Harmonizing Lease Transfers

Excerpted from "Turnaround Time, Aviation Week's aftermarket blog"

The Aviation Working Group, which comprises lessors, financial institutions and manufacturers, uncovered that the majority (58%) of the $7 billion is spent meeting similar safety objectives and 20% involves maintenance duplication (for example recertifying off-wing engines and revalidating modifications due to the national systems’ requirements that are not harmonized). Only 15% of the costs stem from non-safety differences, such as airspace requirements; 7% are associated with different safety objectives.

Besides the $5 billion in redundant maintenance costs, the work takes 11.47 more days of aircraft downtime, which adds $2.284 billion over 20 years. Given the increased aircraft utilization and efficiencies airlines seek, can anybody afford this extra time and money?

The Aviation Working Group’s longer-term mission is to promote regulatory cooperation to eliminate the majority of extra maintenance costs associated with transferring leased aircraft across borders. It is working with entities including the International Civil Aviation Organization, International Air Transport Association, European Aviation Safety Agency, FAA and member states to reduce duplications.

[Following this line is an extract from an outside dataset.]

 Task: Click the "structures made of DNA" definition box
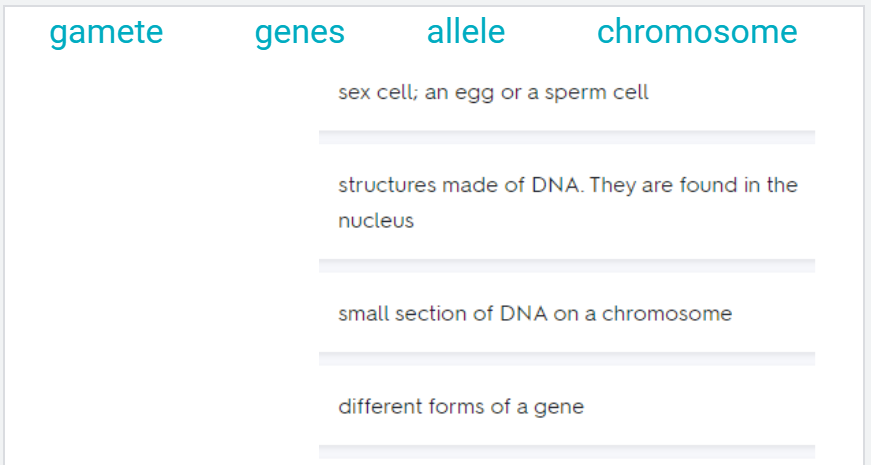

Achieving regulatory harmonization will take time.

However, a short-term task could be fairly easy: encourage airlines to use more digital recordkeeping and eliminate reams and reams of paperwork. “Many lessors already are talking about how to do that,” and one of the lowest hanging fruits is scanning historical maintenance records, says Poutier.

Southwest Airlines has been following that path since 1999. During audits or before a lease return, the airline scans an aircraft’s maintenance records, secures the records storage and makes it accessible online. At the point of lease return, Southwest turns over three DVDs containing the records.